Eine Million Arbeitslose führen zu Einnahmeverlusten von etwa drei Milliarden Euro für die GKV, fünf Millionen Arbeitslose zu fünfzehn Milliarden Einnahmeminderung. Diese Relation gilt auch für die Rentner, da deren Beiträge nur 36 Prozent der verursachten GKV-Kosten abdecken. Eine Million Vollzeitarbeitskräfte spülen bei einem Beitragssatz von 13 Prozent etwa fünf Milliarden Euro pro Jahr in die GKV. Teilzeitbeschäftigte entsprechend weniger. Zur Zeit gibt es fünf Millionen Arbeitslose, 1991 waren es 1,9 Millionen. Der Anteil der Teilzeitbeschäftigten ist seit 1996 von 16,3 Prozent auf 22,8 Prozent angewachsen. Der GKV fehlen deshalb Jahr für Jahr mehr Mittel.

So kommt es zu dem Phänomen, daß der Anteil der GKV-Ausgaben am Bruttoinlandsprodukt (BIP) seit 1996 nahezu unverändert ist (Statistisches Bundesamt in der Gesundheitsausgabenrechnung 2005: 6,6 Prozent 1996 auf 6,7 Prozent 2002), die Versorgung der Versicherten aber nur durch laufende Beitragssatzerhöhung finanziert werden kann. Schließlich hat jeder Versicherte das Recht auf gleiche Versorgung, egal ob er Vollzeitbeschäftigter, Teilzeitbeschäftigter, Familienangehöriger, Rentner, Arbeitsloser oder Sozialhilfeempfänger ist.

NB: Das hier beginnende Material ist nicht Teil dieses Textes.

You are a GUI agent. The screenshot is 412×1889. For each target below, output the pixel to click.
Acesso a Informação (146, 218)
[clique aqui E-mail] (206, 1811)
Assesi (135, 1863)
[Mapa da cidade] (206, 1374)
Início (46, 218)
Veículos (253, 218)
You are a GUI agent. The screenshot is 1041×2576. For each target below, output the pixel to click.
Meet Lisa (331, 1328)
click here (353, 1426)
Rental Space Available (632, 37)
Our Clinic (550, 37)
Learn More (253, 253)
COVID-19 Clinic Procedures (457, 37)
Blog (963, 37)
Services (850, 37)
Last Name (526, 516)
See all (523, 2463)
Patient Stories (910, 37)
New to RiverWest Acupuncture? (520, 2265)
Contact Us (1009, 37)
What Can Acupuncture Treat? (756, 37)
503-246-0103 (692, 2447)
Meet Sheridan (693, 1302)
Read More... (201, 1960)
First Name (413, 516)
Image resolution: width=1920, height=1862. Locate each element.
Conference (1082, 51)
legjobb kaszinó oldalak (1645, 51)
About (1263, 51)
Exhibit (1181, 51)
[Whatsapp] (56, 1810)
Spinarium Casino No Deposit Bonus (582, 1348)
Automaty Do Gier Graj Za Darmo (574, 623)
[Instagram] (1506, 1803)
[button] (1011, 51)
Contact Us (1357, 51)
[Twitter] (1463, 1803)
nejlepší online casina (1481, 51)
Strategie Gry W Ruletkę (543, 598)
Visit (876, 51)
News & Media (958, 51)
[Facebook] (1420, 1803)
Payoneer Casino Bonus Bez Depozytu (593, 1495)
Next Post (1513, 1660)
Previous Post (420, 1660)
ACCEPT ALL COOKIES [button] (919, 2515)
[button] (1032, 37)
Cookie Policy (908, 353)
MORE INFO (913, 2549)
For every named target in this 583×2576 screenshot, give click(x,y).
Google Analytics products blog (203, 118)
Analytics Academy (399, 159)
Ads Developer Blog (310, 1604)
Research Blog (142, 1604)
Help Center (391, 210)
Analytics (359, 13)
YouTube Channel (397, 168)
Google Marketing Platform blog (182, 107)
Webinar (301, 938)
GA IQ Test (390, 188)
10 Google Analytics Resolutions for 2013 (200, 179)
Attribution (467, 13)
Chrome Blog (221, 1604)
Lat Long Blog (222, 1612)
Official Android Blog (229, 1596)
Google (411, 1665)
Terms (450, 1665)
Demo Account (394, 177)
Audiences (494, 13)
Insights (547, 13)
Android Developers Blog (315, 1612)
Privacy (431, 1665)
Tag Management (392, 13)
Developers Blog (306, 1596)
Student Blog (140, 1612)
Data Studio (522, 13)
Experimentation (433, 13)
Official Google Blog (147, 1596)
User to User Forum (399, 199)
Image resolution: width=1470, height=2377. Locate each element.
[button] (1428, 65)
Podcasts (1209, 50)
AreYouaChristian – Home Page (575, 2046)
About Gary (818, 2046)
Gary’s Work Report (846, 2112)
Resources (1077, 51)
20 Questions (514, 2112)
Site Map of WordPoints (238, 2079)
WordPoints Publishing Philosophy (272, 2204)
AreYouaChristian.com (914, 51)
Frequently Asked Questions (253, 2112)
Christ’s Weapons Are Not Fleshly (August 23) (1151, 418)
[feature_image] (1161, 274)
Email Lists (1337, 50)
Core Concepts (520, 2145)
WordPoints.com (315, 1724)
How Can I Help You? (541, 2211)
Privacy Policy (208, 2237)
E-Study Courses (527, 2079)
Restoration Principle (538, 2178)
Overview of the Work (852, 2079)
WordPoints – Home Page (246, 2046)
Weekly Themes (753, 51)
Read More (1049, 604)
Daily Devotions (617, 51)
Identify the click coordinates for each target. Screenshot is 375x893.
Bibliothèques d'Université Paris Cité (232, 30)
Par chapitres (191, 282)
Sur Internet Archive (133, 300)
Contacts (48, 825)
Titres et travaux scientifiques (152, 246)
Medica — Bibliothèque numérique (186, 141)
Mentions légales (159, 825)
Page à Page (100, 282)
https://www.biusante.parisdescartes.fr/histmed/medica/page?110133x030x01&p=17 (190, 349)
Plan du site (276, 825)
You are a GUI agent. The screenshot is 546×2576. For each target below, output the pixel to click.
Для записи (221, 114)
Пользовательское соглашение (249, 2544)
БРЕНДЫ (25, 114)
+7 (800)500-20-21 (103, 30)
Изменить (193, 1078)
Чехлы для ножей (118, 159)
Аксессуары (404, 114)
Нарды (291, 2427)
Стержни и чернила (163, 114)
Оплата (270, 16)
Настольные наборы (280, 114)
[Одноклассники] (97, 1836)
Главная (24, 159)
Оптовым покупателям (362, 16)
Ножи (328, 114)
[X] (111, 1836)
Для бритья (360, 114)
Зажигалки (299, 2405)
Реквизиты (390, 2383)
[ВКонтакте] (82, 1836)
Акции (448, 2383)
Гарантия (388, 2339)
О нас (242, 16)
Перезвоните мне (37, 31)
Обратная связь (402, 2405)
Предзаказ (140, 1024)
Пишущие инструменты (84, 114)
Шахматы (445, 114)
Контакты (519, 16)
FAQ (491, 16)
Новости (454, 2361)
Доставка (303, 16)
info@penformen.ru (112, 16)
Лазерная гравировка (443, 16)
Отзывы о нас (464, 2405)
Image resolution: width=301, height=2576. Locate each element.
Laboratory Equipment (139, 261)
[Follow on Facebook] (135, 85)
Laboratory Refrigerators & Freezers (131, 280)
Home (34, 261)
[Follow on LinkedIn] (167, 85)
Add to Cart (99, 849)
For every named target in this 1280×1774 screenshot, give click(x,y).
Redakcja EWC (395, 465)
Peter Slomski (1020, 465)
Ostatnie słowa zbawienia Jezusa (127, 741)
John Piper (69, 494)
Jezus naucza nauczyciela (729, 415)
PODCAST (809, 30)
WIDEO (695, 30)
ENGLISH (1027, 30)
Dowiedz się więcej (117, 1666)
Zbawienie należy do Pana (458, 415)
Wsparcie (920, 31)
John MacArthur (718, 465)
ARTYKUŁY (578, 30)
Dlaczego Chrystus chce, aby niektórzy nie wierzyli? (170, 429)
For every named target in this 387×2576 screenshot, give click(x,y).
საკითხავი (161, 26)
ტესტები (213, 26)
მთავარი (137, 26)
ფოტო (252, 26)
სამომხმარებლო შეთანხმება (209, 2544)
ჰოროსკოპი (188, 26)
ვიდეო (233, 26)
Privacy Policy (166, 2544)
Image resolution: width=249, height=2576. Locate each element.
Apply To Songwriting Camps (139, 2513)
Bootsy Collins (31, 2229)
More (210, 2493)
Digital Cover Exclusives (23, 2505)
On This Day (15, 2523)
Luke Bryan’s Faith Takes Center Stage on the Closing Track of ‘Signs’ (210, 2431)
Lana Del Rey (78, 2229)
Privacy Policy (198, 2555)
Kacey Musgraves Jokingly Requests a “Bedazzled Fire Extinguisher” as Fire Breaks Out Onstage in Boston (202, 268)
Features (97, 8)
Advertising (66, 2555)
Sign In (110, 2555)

Die heillose Wurschtelei der schwarz-roten Großkoalitionäre läßt Schlimmes vermuten. Die Konzentration auf die Senkung der Kosten und eine Verbreiterung der Finanzierungsbasis ist eine Bankrotterklärung. Anstatt alle Kräfte für den dringlichen Abbau der Arbeitslosigkeit zu bündeln, wird von den Politikern in dem komplexen Gesundheitsbereich herumgefummelt. Der Versicherte soll bluten, um vom Versagen der Arbeitsmarktpolitik ablenken zu können. Wenn alle an den Kosten des Gesundheitswesens solidarisch beteiligt werden sollen, wäre die Finanzierung des Gesundheitswesens durch Steuern wie etwa in Dänemark angebracht.

Derzeit werden 13 bis 14 Prozent des Einkommens bis zur Beitragsbemessungsgrenze von 3.525 Euro von den Krankenkassen erhoben. Davon übernimmt der Arbeitgeber die Hälfte. Diese Hälfte ist ökonomisch gesehen ein Lohnbestandteil, da er in die Kostenrechnung des Arbeitgebers eingeht. Eine Erhöhung der Löhne um den derzeitigen Arbeitgeberanteil (der dann wegfallen würde) und eine entsprechende Erhöhung der Steuern zur Finanzierung der Gesundheitsausgaben hätte drei Ergebnisse: Die Lasten würden sozial gerecht verteilt, Bundestag und Bundesregierung müßten Verantwortung tragen und die populistischen Angriffe gegen die Leistungserbringer würden unterbunden. Arbeitsplätze schaffen wäre ein Muß, um das Steueraufkommen zu erhöhen, mit dem dann auch das Gesundheitswesen finanziert wird. Die Dänen jedenfalls sind nach Umfragen mit ihrem steuerfinanzierten Gesundheitssystem sehr zufrieden.